The house was sold to Louis and Louisa Kaberon in 1957. Five years later, the Kaberons decided to put an addition on the house and contacted Paul Schweikher about designing it. Schweikher instead recommended the firm of Keck & Keck for the job, which was completed in 1964. It was added to the National Register of Historic Places on September 3, 2008. After a history of being listed and delisted for sale between 2008 and 2015, the house was sold for the final time on December 16, 2015, to Michael Bartenhagen of the neighboring property at 740 Lenox in Glen Ellyn. The house was destroyed in 2016. The lot has been cleared and landscaped, and now serves as an extended back yard for a neighboring property.

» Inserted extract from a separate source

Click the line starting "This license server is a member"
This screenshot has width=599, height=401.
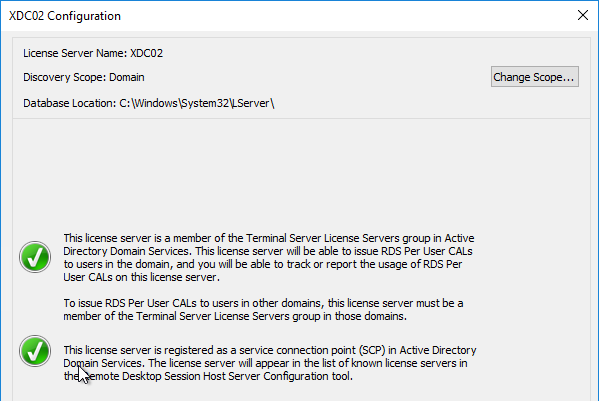click(x=269, y=238)
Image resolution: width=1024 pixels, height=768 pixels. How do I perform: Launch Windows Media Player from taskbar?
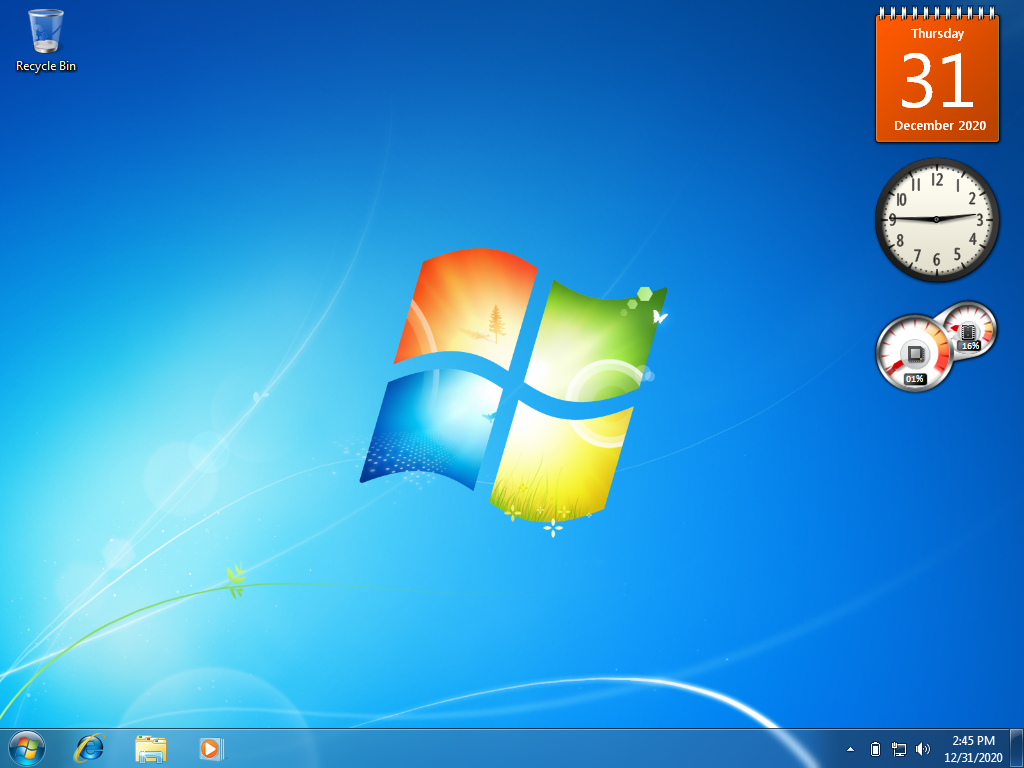[212, 748]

Architecturally, the Schiller house was notable for its lack of windows. It faced east and was almost 100 ft away from the sidewalk. The house formed a square doughnut shape due to a central exterior atrium. The outer walls were 40 × 40 ft and were built with Chicago common brick with California redwood trim. Most interior floors were terrazzo and interior walls featured African mahogany, possibly a gift from Elizabeth's father. Walls facing the atrium provided the only natural light with large, floor-to-ceiling plate glass windows. The gardens and courtyard were designed by Mary Moulton, a future librarian at the Morton Arboretum.